# TEXTE DU DOCUMENT
'''
Dans une révélation personnelle, j’ai également évoqué mon recours à la photobiomodulation (anciennement appelée thérapie laser de faible intensité) pour soutenir la santé de ma thyroïde lors de ma transition vers l’arrêt de mon traitement thyroïdien. Christianson a confirmé ses bienfaits, expliquant que la photobiomodulation contribue à améliorer le statut antioxydant de la thyroïde, un élément essentiel pour traiter l’iode sans endommager les cellules.
Conseils pratiques pour éviter l'excès d'iode
L’équilibre entre l’apport en iode et le fonctionnement de la thyroïde est complexe et souvent mal compris. L’excès d’iode, conséquence des politiques de fortification menées par le passé et des pratiques agricoles modernes, représente une menace majeure pour la santé thyroïdienne, favorisant l’apparition de maladies auto-immunes et d’autres dysfonctionnements.
En adoptant des ajustements alimentaires stratégiques, en privilégiant des sources alimentaires de qualité et en restant informé sur le rôle de l’iode dans l’organisme, vous reprenez le contrôle de votre santé thyroïdienne.
Christianson, auteur de « The Thyroid Reset Diet », préconise un régime pauvre en iode sur une durée d’un à trois mois afin de détoxifier l’organisme. Bien qu’Armstrong ait exprimé ses inquiétudes quant à l’équilibre nutritionnel durant cette période, notamment concernant des nutriments comme la choline, la biotine et le calcium, Christianson a suggéré que le choix d’œufs et de produits laitiers de qualité, pauvres en iode, permet de répondre aux besoins nutritionnels sans risquer un excès d’iode.
'''
# DONNÉES EXTRAITES
'''
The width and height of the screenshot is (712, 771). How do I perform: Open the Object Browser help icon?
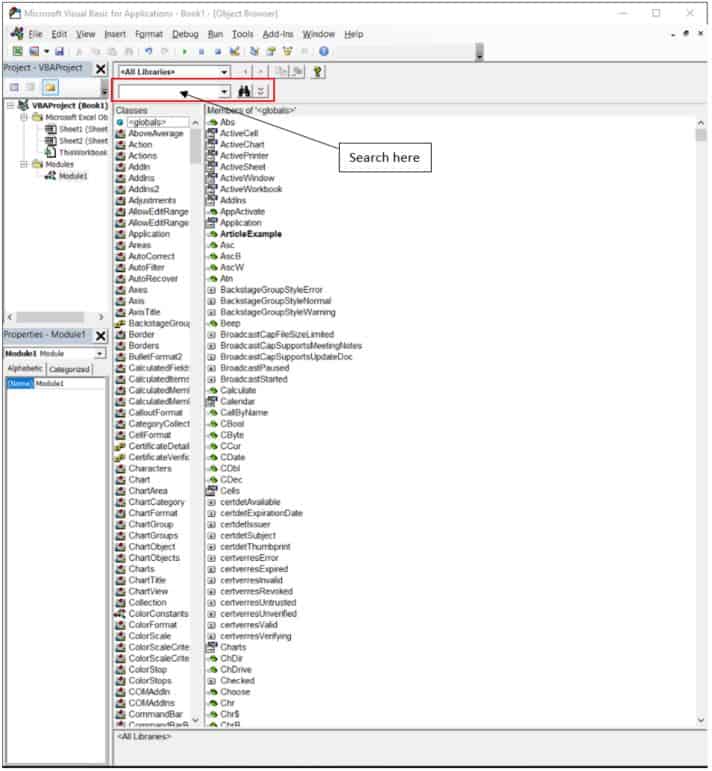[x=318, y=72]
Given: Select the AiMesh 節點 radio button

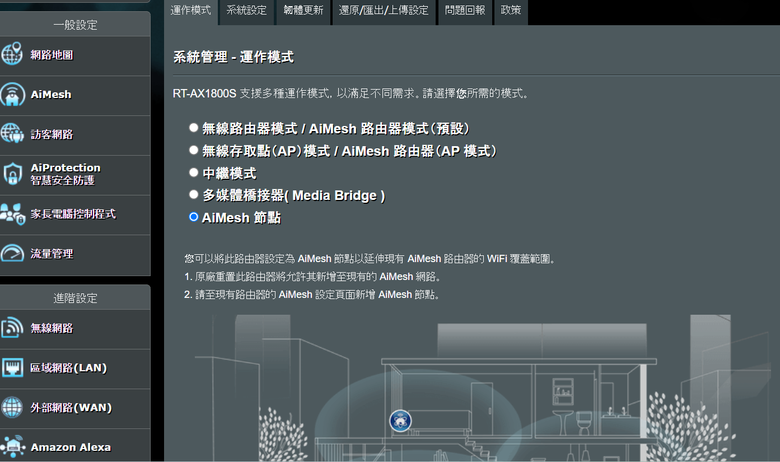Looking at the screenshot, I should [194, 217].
'''
'''
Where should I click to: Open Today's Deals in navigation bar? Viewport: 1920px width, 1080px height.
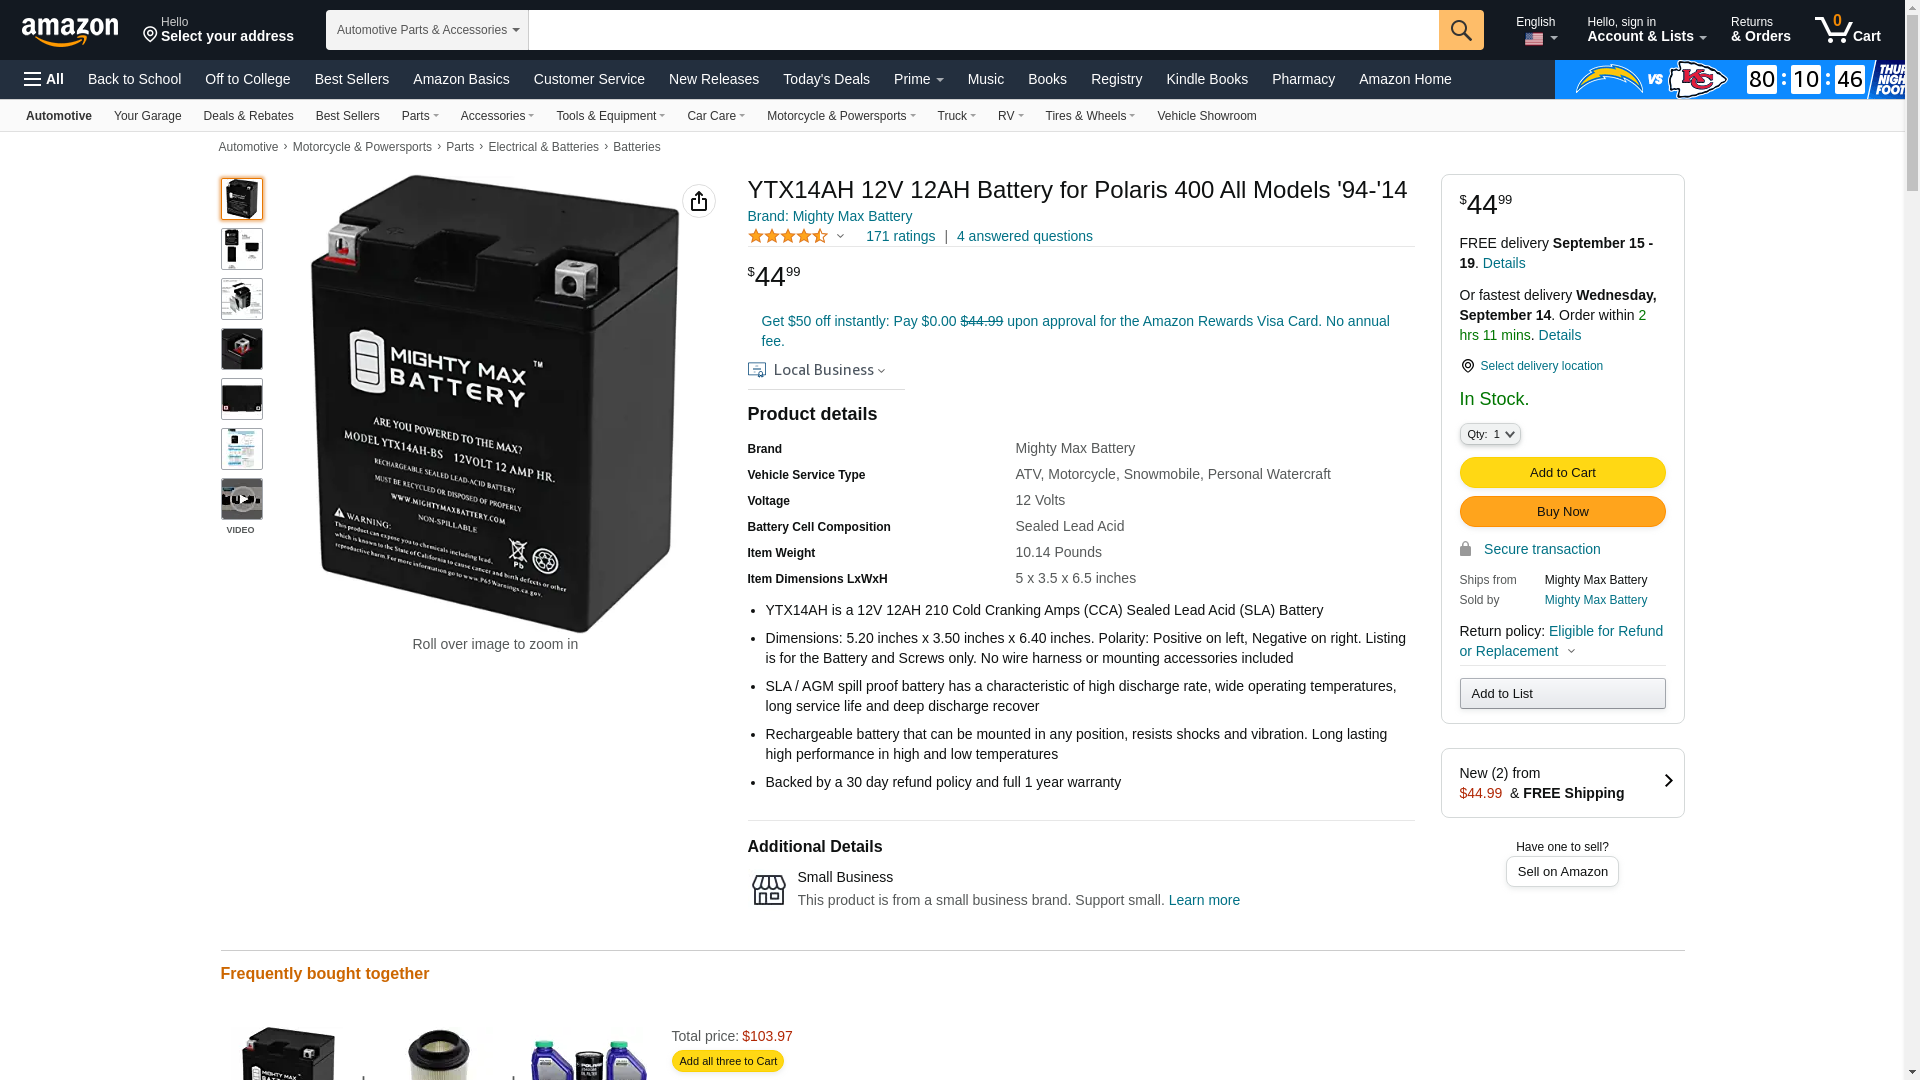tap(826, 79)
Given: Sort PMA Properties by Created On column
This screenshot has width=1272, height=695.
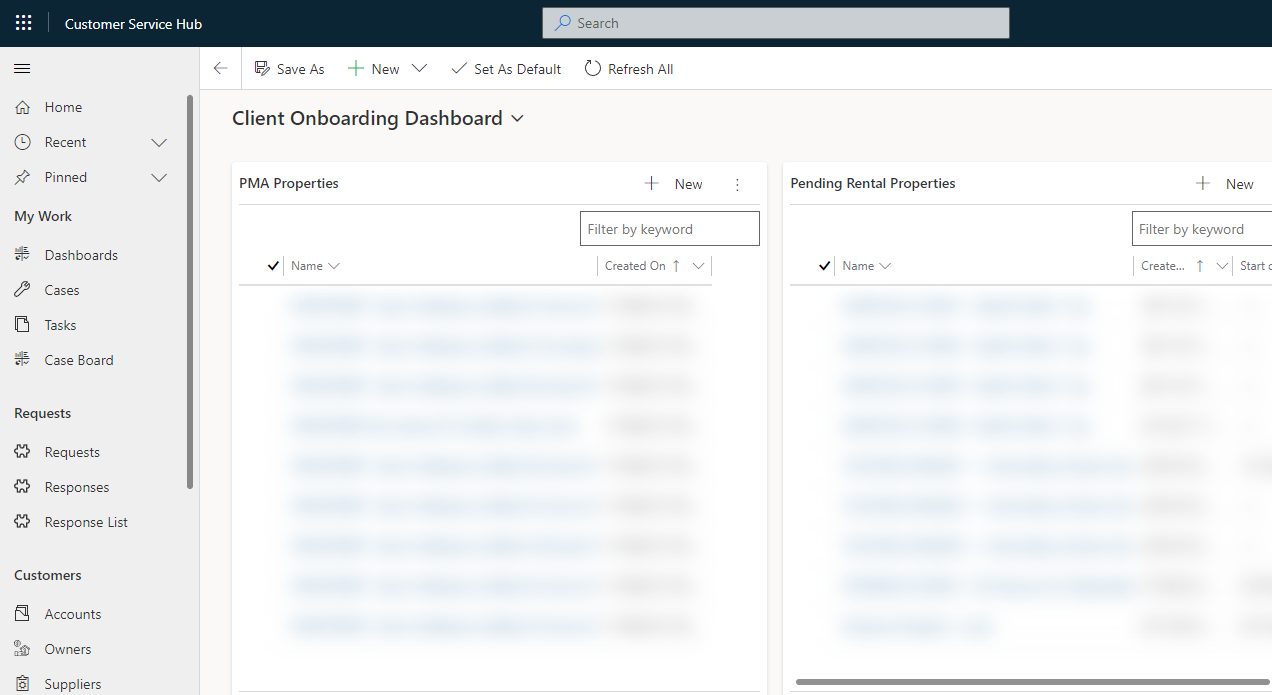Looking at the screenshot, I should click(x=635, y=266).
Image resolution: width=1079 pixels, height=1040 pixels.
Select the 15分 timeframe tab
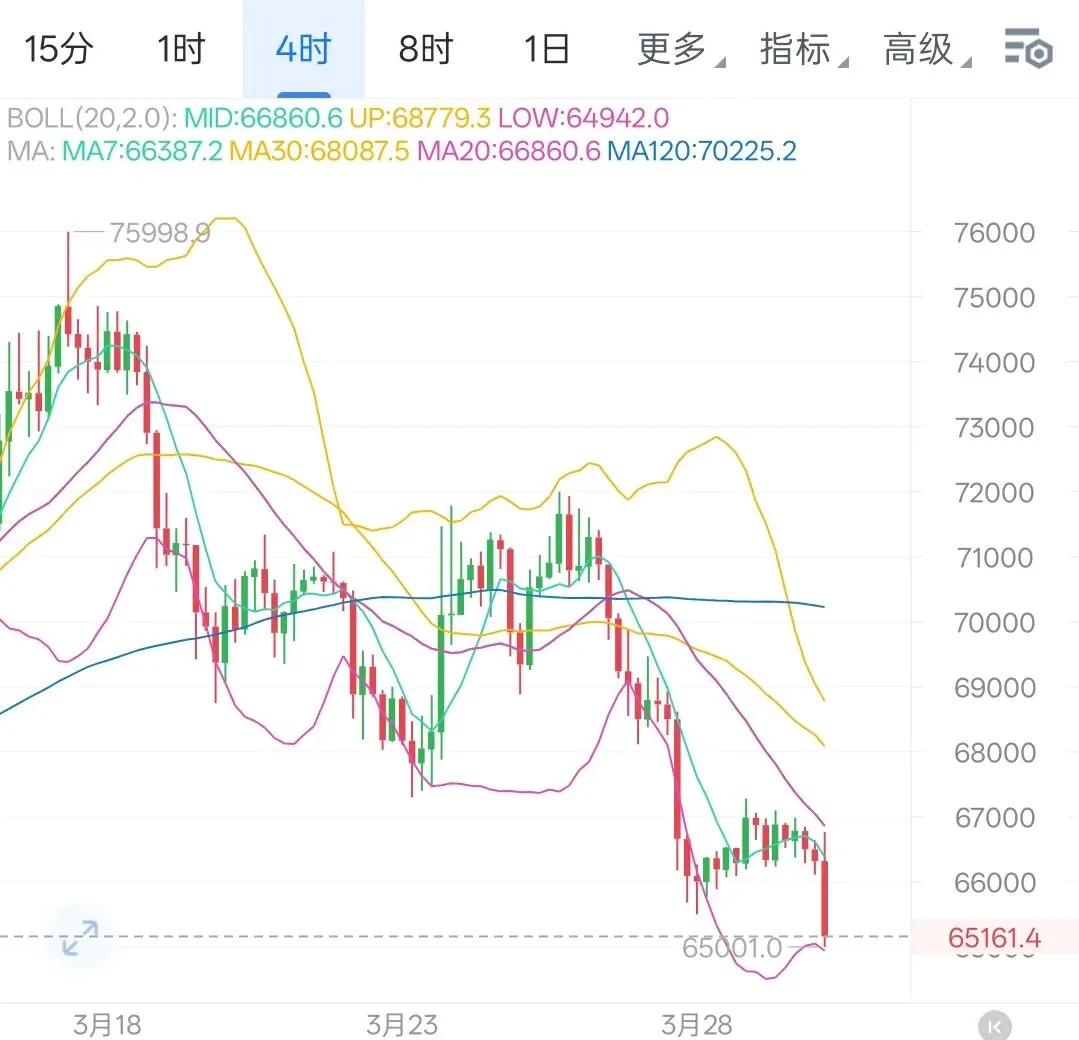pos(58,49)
'''
# VOTRE TRAVAIL
(a) Reprenez sous forme de liste le paragraphe du texte sur l'iode et la thyroïde qui commence par « Christianson, auteur de », en conservant ses faits principaux.
(b) Relevez tous les nutriments qu'Armstrong cite dans le texte sur l'iode et la thyroïde.
(c) Donnez la suite du texte sur l'iode et la thyroïde, après sa dernière phrase.

# RÉPONSES
(a)
- Christianson, auteur de « The Thyroid Reset Diet », recommande un régime pauvre en iode pendant un à trois mois pour détoxifier l'organisme.
- Armstrong s'inquiète de l'équilibre nutritionnel pendant cette période, en particulier pour la choline, la biotine et le calcium.
- Selon Christianson, des œufs et des produits laitiers de qualité, pauvres en iode, couvrent ces besoins sans risque d'excès d'iode.

(b)
- la choline
- la biotine
- le calcium

(c)
Armstrong a détaillé plusieurs stratégies pratiques pour réduire son apport en iode, notamment : « Ne mangez pas trop souvent à l’extérieur, évitez les aliments transformés avec une longue liste d’ingrédients, privilégiez les repas faits maison… vérifiez vos compléments alimentaires, arrêtez la supplémentation en iode et passez en revue vos produits de soins personnels ». Voici d’autres stratégies concrètes pour limiter l’excès d’iode et protéger votre thyroïde :
1. Limitez les aliments transformés : Les céréales raffinées et les produits emballés contiennent souvent des quantités élevées d’iode en raison de l’iodation du sel et de l’utilisation d’additifs à base d’iode. Privilégiez les aliments complets et non transformés pour mieux contrôler votre apport en iode. De plus, une alimentation équilibrée, riche en glucides adaptés et exempte d’aliments transformés, favorise la production d’énergie cellulaire, un élément clé pour la santé thyroïdienne.
Un excès d’AGPI, notamment d’acide linoléique présent dans les huiles de graines, est un facteur aggravant : ces lipides perturbent la capacité des cellules à utiliser l’hormone thyroïdienne active.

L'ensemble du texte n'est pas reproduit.